One way that the server and client can exchange data is simply to pass literal strings back and forth. For example, the client could send the server the following string:
SELECT name FROM employees WHERE id = 12;
and the server could send back the following string:
"Smith, Jane"
In practice, however, communication is usually done by using a driver, such as an ODBC driver or a JDBC driver.
ODBC (Open DataBase Connectivity) and is an API (Application Programming Interface) that is designed by Microsoft to make database access more consistent across vendors. If your client program follows the ODBC conventions, then your client program can access any database server that follows those conventions. Most major database vendors support ODBC to at least some extent. The ODBC standard is generally used by programs written in the C programming language.
JDBC (Java DataBase Connectivity) is based heavily on the ODBC standard and is essentially "ODBC for Java programs".
There are two main ways to pass specific data values (for example, "Smith, Jane" to the server. The first way is to simply embed the values as literals in an SQL query. For example:
INSERT INTO employees (id, name) VALUES (12, 'Smith, Jane');
This works well if you have a single statement that you want to execute. There are times, however, that you might want to execute the same basic statement with different values. For example, if you want to insert data for 500 employees, you might not want to compose 500 separate statements.

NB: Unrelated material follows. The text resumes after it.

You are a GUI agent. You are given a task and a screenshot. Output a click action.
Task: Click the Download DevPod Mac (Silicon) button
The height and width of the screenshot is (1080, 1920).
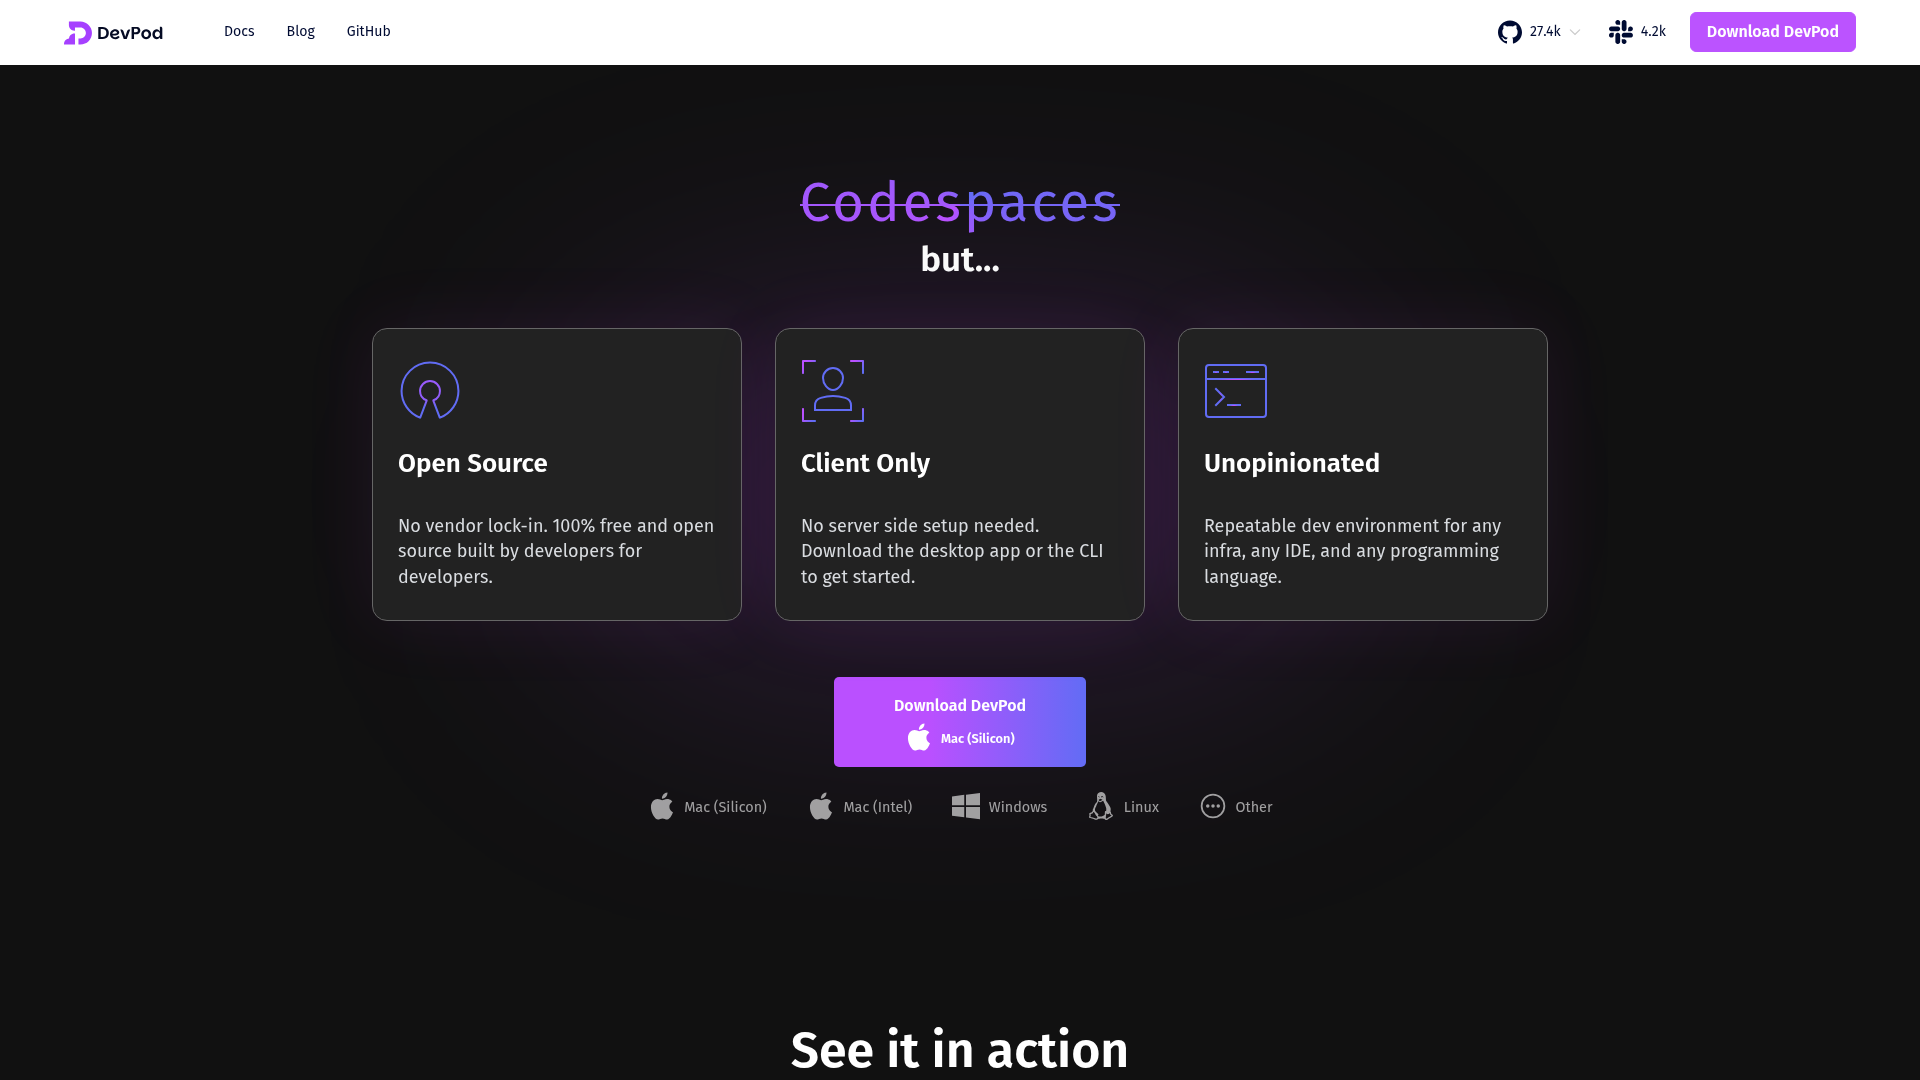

Instead, you might prefer to compose a single generic statement and then pass specific values for that statement. For example, you might want to compose the following statement:
INSERT INTO employees (id, name) VALUES (?, ?);
and have the question marks replaced with specific data values. In this way you can execute all 500 INSERT statements inside a loop without composing a unique INSERT statement for each employee. By using parameters, you can specify different values each time a statement executes. A parameter allows you to specify a variable that is used by the client program and the ODBC driver to store values that the client and server exchange. In essence, you pass a parameter for each place in the statement where you have a question mark.
Another situation where you might want to use parameters to exchange data values is when working with data that is difficult to represent as string literals. For example, if you want to insert a digitized copy of a song into your database, and you do not want to compose an SQL statement with a literal that contains a series of hexadecimal numbers to represent that digitized data, then you can store the digitized data in an array and notify the ODBC driver of the location of that array.
To use parameters with SQL statements, you go through a multi-step process. The following steps show the process for inserting and retrieving data:
1 Prepare the SQL statement.
During the prepare phase, the server analyzes the statement and (among other things) checks for required parameters. The number and meaning of the parameters is shown by the question marks that are included in the SQL statement.
2 Tell the ODBC driver which variables are used as parameters.
Telling the ODBC driver which variable is associated with which column or value is called "binding" the parameters.
3 Put values into the parameters (that is, set the values of the variables).
4 Execute the prepared statement.
During the execution phase, the ODBC driver reads the values you have stored in the parameters and passes those values to the server to use with the statement that it has already prepared.
5 Collect the result set.
The result of a query is a set of 0 or more rows. However, the result set is not passed to the client immediately.
6 Fetch the next row of the result set (if there is more than one).
When you do a fetch, you tell the server and the ODBC driver to retrieve one row of results from the result set and then store the values of that row into the parameters that you previously defined for the ODBC driver to share with your application. Normally you will perform a loop, fetching one row at a time and reading the data from the parameters after each fetch.